Problem to solve.
Your answer must be an exact copy of the entries below, with no pictures in it.

=== Begin Enclosure ===

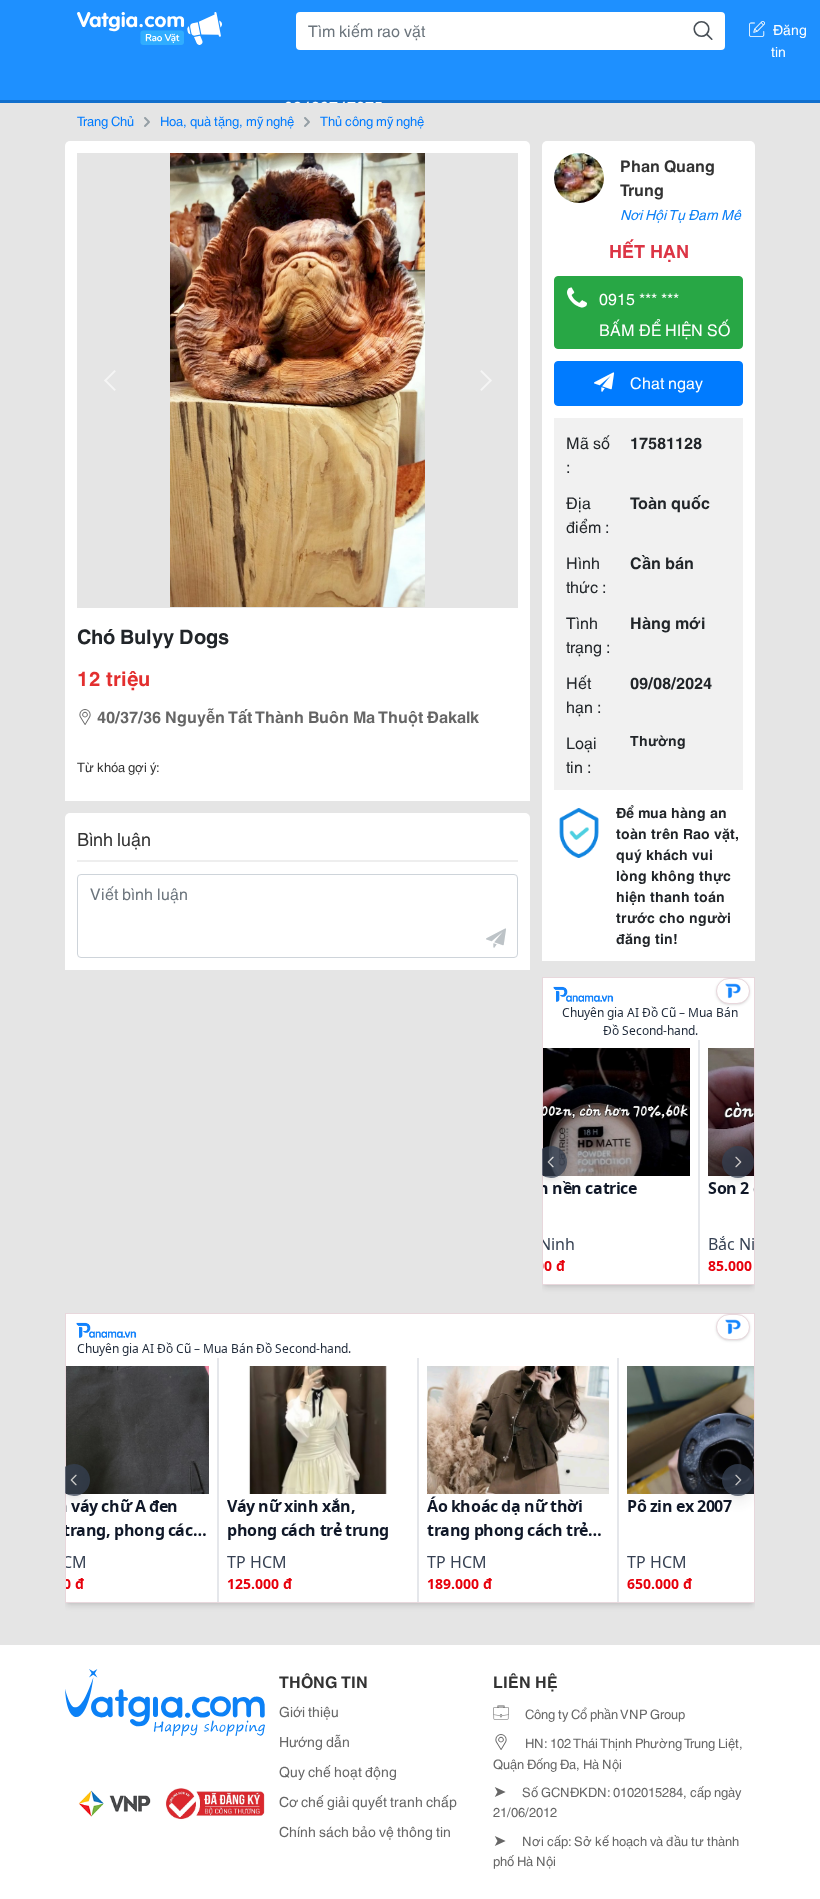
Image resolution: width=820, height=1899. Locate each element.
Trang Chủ (105, 120)
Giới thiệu (309, 1711)
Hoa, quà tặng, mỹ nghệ (227, 120)
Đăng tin (789, 33)
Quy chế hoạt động (338, 1771)
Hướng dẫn (314, 1741)
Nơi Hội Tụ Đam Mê (680, 214)
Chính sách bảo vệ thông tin (365, 1831)
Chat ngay (666, 381)
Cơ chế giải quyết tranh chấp (368, 1801)
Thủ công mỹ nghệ (372, 120)
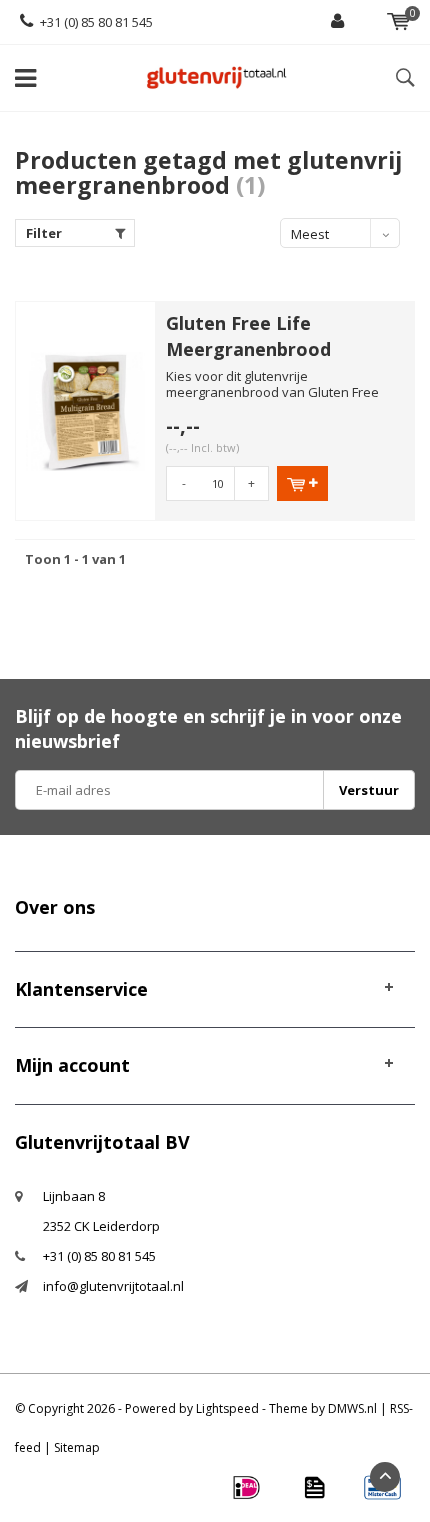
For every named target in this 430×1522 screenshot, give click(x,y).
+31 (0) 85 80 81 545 (96, 22)
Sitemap (77, 1447)
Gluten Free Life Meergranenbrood (248, 336)
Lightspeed (227, 1408)
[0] (398, 22)
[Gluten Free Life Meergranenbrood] (85, 410)
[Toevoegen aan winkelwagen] (302, 483)
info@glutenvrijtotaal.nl (113, 1286)
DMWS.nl (352, 1408)
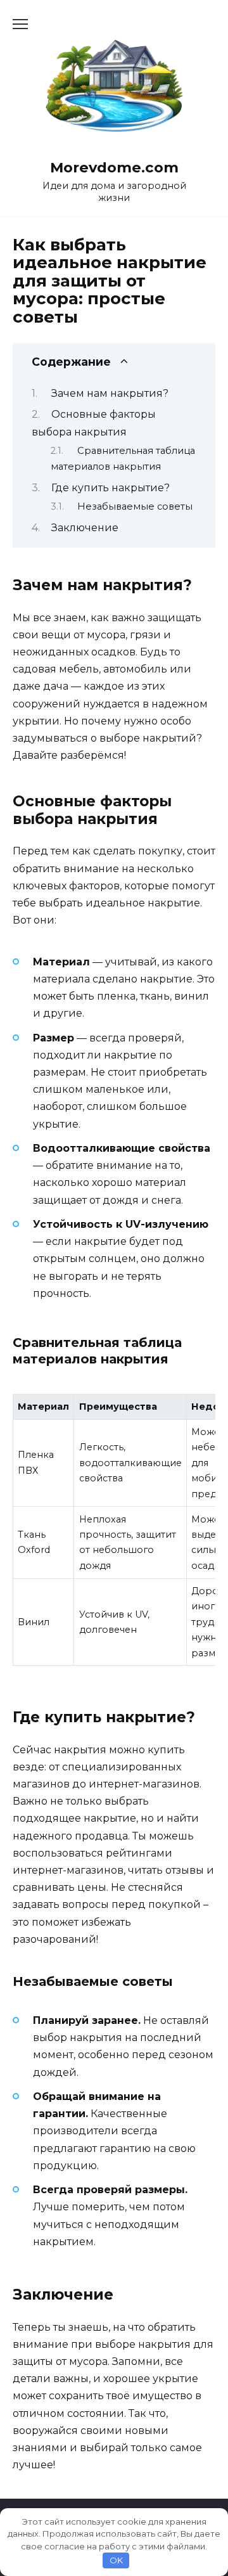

=== End Enclosure ===

Result.
Image resolution: width=820, height=1899. Locate each element.
Trang Chủ (105, 120)
Giới thiệu (309, 1711)
Hoa, quà tặng, mỹ nghệ (227, 120)
Đăng tin (789, 33)
Quy chế hoạt động (338, 1771)
Hướng dẫn (314, 1741)
Nơi Hội Tụ Đam Mê (680, 214)
Chính sách bảo vệ thông tin (365, 1831)
Chat ngay (666, 381)
Cơ chế giải quyết tranh chấp (368, 1801)
Thủ công mỹ nghệ (372, 120)
For every named target in this 430×1522 screenshot, give click(x,y).
+31 (0) 85 80 81 545 (96, 22)
Sitemap (77, 1447)
Gluten Free Life Meergranenbrood (248, 336)
Lightspeed (227, 1408)
[0] (398, 22)
[Gluten Free Life Meergranenbrood] (85, 410)
[Toevoegen aan winkelwagen] (302, 483)
info@glutenvrijtotaal.nl (113, 1286)
DMWS.nl (352, 1408)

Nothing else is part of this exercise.